◆ Exercise description: Repeat the entries below exactly. Begin with the first line and end with the line that contains "Viewport: 644px width, 298px height.".

Collected data:
%%
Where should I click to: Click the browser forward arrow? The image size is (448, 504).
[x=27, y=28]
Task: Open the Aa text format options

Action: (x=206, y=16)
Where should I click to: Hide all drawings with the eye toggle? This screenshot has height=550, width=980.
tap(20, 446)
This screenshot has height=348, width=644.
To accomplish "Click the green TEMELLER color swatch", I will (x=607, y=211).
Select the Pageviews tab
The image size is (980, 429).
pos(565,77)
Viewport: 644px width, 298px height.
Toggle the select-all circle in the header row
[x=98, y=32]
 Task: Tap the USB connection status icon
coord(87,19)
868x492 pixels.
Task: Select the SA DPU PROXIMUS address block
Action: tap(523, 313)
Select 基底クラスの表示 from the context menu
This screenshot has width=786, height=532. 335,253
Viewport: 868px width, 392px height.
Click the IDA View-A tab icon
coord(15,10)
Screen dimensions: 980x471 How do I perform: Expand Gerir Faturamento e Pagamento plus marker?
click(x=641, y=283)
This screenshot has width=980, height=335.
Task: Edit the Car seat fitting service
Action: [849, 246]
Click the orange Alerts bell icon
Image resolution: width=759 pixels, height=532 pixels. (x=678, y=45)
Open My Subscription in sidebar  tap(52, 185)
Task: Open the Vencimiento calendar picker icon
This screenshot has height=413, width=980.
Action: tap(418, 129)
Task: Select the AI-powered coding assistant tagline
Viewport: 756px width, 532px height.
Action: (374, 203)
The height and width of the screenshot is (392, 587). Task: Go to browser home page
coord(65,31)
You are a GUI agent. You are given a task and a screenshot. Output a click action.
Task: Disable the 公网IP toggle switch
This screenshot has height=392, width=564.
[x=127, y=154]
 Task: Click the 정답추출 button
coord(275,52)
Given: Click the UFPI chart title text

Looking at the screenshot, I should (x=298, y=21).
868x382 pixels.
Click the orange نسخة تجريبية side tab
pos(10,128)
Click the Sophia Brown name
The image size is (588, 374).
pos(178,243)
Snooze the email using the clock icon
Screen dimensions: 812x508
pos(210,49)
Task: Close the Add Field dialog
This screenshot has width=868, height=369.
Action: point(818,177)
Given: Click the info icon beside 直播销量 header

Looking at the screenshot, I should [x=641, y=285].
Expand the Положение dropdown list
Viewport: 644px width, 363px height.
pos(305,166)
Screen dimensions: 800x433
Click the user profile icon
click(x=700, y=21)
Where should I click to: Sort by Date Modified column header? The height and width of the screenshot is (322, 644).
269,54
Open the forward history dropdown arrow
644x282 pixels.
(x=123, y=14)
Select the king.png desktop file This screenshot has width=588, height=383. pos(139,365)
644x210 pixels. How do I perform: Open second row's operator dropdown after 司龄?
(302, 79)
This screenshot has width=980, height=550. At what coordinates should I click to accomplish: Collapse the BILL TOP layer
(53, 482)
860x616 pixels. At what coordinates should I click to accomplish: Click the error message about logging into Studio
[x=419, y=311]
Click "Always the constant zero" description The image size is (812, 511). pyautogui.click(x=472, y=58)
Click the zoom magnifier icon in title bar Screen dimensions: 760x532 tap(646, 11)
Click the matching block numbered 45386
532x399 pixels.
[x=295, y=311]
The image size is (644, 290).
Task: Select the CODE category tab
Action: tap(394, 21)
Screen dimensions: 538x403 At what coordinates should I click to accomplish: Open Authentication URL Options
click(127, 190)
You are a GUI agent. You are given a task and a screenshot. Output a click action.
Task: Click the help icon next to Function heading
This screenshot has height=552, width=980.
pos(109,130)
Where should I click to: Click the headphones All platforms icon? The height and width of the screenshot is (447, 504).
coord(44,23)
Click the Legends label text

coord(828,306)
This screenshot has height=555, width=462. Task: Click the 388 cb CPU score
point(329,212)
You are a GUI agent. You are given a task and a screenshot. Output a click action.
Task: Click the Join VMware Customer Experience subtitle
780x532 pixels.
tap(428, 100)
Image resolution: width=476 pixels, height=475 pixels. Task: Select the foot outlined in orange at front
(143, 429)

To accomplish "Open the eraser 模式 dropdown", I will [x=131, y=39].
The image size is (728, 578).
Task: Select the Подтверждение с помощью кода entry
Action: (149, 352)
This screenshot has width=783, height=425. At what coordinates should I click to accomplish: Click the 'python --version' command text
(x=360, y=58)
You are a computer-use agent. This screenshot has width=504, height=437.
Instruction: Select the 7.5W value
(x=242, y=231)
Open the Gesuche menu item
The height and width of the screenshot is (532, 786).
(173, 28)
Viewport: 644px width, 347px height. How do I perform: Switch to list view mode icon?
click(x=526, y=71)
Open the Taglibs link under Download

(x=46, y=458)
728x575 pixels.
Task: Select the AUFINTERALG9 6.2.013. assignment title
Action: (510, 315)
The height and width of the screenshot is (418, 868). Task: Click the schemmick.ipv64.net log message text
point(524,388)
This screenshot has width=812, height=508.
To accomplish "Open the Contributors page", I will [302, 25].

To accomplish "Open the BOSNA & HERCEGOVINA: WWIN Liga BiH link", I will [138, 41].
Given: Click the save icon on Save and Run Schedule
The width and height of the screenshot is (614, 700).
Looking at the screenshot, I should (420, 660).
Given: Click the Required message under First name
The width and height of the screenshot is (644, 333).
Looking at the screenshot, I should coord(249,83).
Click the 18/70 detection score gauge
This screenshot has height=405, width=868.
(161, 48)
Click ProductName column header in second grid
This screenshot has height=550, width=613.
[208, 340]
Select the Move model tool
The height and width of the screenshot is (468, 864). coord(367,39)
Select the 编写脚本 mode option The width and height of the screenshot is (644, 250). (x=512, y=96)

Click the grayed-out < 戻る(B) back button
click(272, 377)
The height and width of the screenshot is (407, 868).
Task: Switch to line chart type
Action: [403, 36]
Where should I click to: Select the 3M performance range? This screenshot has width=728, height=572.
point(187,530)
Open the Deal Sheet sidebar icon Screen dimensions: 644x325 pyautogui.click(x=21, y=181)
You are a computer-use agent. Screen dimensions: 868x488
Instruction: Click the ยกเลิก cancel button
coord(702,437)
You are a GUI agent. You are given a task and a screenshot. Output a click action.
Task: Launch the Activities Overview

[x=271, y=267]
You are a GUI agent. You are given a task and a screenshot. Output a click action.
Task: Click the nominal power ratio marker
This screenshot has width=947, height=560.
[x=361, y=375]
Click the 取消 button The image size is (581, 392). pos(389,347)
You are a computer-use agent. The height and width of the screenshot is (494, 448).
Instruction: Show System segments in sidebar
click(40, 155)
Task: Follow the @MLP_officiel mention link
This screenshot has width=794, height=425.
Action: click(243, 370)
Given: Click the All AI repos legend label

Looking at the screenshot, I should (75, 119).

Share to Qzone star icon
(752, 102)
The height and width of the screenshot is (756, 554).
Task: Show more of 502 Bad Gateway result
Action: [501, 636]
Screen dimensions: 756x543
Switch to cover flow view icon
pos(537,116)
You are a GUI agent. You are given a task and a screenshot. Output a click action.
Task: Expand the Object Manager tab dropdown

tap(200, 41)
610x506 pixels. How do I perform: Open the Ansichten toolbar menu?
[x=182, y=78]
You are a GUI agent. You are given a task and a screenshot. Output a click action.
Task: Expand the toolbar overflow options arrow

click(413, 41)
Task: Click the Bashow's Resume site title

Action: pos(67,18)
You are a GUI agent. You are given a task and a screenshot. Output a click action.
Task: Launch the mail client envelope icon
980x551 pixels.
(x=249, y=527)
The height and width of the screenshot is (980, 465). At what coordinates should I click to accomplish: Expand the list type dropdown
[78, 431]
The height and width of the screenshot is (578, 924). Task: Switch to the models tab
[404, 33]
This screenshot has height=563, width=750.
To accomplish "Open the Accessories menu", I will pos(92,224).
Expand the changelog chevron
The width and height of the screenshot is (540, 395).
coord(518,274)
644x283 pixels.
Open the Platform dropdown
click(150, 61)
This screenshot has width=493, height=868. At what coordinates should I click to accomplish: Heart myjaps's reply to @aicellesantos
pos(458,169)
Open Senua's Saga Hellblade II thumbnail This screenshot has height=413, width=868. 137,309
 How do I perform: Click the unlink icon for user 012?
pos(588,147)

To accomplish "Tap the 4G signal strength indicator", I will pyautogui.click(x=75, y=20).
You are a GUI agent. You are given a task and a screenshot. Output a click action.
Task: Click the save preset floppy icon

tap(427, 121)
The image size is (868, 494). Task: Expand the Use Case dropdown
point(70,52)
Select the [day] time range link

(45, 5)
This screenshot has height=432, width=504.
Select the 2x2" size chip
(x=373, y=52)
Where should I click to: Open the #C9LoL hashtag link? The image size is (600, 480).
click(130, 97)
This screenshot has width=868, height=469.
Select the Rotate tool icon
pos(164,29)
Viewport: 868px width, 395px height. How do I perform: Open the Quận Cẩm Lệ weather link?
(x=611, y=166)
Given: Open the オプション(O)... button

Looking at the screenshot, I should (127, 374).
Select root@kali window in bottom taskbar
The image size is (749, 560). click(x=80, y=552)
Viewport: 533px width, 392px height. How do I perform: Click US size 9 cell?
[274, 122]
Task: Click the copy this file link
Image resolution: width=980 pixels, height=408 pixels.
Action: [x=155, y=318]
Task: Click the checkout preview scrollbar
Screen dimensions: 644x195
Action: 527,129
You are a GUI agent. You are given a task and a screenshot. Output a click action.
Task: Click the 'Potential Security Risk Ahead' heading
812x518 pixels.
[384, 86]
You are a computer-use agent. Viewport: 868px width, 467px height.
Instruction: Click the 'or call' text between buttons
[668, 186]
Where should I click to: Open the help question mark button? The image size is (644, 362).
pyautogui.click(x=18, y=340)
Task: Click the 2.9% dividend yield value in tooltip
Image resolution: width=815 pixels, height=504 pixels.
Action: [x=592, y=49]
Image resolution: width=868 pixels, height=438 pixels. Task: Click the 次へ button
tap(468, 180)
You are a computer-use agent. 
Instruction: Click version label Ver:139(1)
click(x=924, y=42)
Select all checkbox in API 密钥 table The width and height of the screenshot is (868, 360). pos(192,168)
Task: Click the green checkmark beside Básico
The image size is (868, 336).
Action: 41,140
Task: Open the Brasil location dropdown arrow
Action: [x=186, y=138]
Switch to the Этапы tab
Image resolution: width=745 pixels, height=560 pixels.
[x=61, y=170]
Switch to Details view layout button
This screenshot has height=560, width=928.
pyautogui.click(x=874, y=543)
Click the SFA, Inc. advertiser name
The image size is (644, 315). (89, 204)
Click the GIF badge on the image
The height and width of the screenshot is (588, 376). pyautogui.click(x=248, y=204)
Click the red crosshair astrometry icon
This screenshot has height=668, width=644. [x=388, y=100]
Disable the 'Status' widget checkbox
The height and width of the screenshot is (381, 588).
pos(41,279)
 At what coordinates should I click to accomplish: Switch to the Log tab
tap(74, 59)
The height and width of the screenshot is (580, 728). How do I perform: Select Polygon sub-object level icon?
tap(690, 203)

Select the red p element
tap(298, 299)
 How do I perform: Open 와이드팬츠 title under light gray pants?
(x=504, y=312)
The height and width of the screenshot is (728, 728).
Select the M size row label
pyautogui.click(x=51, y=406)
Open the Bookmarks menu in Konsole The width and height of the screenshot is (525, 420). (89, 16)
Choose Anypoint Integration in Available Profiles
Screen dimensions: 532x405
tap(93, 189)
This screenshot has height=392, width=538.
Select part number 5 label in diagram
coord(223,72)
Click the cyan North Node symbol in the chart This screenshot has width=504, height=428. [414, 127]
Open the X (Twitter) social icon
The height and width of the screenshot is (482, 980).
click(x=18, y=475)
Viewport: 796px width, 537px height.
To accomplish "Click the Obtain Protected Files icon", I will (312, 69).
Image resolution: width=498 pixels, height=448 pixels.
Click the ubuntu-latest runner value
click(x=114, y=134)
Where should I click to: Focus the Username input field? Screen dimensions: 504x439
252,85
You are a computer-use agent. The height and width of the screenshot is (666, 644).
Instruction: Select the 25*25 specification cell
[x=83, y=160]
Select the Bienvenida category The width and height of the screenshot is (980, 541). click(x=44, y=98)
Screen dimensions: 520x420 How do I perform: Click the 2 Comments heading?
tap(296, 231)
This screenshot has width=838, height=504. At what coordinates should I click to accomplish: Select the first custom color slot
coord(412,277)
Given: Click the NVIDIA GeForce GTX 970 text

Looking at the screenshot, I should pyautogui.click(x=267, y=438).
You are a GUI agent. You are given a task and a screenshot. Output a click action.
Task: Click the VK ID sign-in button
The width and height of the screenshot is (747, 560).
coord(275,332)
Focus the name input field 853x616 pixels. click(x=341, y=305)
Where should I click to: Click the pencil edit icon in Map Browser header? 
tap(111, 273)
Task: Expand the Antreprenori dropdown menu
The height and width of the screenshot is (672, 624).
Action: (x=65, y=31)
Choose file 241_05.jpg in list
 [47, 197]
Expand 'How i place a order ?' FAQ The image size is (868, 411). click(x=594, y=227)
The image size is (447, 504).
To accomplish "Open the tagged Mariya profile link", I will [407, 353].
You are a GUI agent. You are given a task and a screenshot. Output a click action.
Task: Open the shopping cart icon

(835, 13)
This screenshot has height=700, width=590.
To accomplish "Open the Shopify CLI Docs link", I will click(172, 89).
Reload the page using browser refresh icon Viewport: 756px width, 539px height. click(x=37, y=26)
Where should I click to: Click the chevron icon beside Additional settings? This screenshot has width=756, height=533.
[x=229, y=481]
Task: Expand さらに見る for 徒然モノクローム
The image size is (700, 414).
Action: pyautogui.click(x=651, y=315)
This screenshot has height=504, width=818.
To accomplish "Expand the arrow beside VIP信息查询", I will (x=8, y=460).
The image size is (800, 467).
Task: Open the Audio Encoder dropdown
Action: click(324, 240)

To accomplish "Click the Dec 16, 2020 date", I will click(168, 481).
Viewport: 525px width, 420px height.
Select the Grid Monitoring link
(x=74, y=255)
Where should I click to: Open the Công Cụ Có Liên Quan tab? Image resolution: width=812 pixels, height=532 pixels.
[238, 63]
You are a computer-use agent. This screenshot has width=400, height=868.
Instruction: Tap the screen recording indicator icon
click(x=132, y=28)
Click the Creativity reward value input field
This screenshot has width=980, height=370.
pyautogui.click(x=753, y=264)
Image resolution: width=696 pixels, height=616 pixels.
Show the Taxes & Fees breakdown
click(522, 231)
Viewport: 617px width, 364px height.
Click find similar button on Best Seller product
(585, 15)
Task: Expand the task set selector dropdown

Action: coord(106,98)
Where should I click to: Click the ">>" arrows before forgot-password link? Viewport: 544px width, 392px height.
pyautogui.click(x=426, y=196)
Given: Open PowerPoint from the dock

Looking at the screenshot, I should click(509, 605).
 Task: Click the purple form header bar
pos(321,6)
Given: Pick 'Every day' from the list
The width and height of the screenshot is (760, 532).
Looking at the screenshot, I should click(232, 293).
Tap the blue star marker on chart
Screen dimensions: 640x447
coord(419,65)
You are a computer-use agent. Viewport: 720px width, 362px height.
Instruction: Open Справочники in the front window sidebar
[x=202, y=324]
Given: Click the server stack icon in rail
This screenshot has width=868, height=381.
%%
◆ Task answer:
Where should I click to: Click the browser forward arrow? The image size is (448, 504).
[x=27, y=28]
Task: Open the Aa text format options

Action: (x=206, y=16)
Where should I click to: Hide all drawings with the eye toggle? This screenshot has height=550, width=980.
tap(20, 446)
This screenshot has height=348, width=644.
To accomplish "Click the green TEMELLER color swatch", I will (x=607, y=211).
Select the Pageviews tab
The image size is (980, 429).
pos(565,77)
Viewport: 644px width, 298px height.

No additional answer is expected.